> [PROBLEM DETAILS] Each record below is to be set down again precisely.

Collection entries
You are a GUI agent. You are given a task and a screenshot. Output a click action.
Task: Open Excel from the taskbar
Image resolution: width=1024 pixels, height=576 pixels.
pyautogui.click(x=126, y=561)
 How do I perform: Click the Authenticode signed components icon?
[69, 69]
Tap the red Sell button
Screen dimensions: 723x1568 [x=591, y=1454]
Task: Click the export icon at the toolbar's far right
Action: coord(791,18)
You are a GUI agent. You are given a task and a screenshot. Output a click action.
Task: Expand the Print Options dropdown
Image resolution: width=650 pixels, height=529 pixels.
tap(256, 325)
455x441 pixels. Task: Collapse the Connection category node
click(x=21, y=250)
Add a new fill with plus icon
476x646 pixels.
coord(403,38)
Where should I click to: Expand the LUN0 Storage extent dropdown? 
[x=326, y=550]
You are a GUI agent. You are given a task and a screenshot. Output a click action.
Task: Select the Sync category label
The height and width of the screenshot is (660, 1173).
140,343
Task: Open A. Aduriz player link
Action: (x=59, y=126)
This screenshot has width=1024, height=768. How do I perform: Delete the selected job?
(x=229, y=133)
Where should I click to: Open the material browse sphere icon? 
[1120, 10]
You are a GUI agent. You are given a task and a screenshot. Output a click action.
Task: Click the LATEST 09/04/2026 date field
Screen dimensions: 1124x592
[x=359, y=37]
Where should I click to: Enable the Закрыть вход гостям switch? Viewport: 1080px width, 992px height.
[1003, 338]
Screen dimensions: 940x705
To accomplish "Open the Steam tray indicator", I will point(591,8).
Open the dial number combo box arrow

> [FINISHED EXERCISE]
You are a GUI agent. You are given a task and a screenshot. Output a click action.
Task: Open Excel from the taskbar
Image resolution: width=1024 pixels, height=576 pixels.
pyautogui.click(x=126, y=561)
 How do I perform: Click the Authenticode signed components icon?
[69, 69]
Tap the red Sell button
Screen dimensions: 723x1568 [x=591, y=1454]
Task: Click the export icon at the toolbar's far right
Action: coord(791,18)
You are a GUI agent. You are given a task and a screenshot. Output a click action.
Task: Expand the Print Options dropdown
Image resolution: width=650 pixels, height=529 pixels.
tap(256, 325)
455x441 pixels. Task: Collapse the Connection category node
click(x=21, y=250)
Add a new fill with plus icon
476x646 pixels.
coord(403,38)
Where should I click to: Expand the LUN0 Storage extent dropdown? 
[x=326, y=550]
You are a GUI agent. You are given a task and a screenshot. Output a click action.
Task: Select the Sync category label
The height and width of the screenshot is (660, 1173).
140,343
Task: Open A. Aduriz player link
Action: (x=59, y=126)
This screenshot has width=1024, height=768. How do I perform: Delete the selected job?
(x=229, y=133)
Where should I click to: Open the material browse sphere icon? 
[1120, 10]
You are a GUI agent. You are given a task and a screenshot. Output a click action.
Task: Click the LATEST 09/04/2026 date field
Screen dimensions: 1124x592
[x=359, y=37]
Where should I click to: Enable the Закрыть вход гостям switch? Viewport: 1080px width, 992px height.
[1003, 338]
Screen dimensions: 940x705
To accomplish "Open the Steam tray indicator", I will point(591,8).
Open the dial number combo box arrow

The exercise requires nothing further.